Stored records
Start of Block
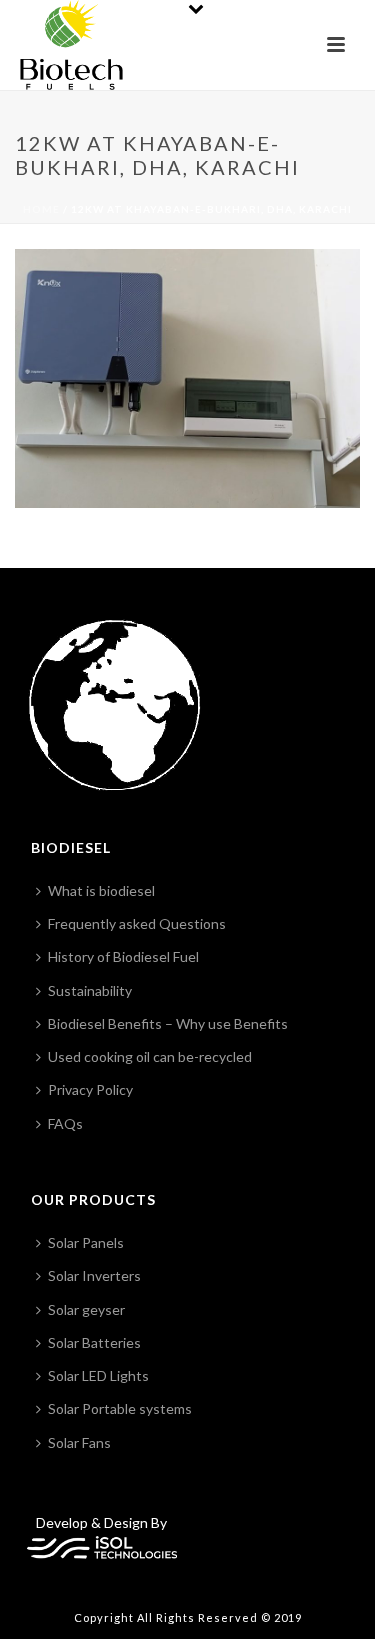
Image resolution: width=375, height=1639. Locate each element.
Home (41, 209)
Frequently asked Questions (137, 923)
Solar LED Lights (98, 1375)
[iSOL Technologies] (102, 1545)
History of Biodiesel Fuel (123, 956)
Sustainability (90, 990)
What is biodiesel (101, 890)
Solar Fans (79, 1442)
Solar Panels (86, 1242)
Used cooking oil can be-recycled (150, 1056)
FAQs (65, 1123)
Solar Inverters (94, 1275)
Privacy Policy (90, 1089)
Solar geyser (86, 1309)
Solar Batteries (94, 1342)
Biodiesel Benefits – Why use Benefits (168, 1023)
End of Block
**Required action**. The records above must be output exactly, except for their pictures.

**Expected answer**.
Image resolution: width=375, height=1639. Locate each element.
Home (41, 209)
Frequently asked Questions (137, 923)
Solar LED Lights (98, 1375)
[iSOL Technologies] (102, 1545)
History of Biodiesel Fuel (123, 956)
Sustainability (90, 990)
What is biodiesel (101, 890)
Solar Fans (79, 1442)
Solar Panels (86, 1242)
Used cooking oil can be-recycled (150, 1056)
FAQs (65, 1123)
Solar Inverters (94, 1275)
Privacy Policy (90, 1089)
Solar geyser (86, 1309)
Solar Batteries (94, 1342)
Biodiesel Benefits – Why use Benefits (168, 1023)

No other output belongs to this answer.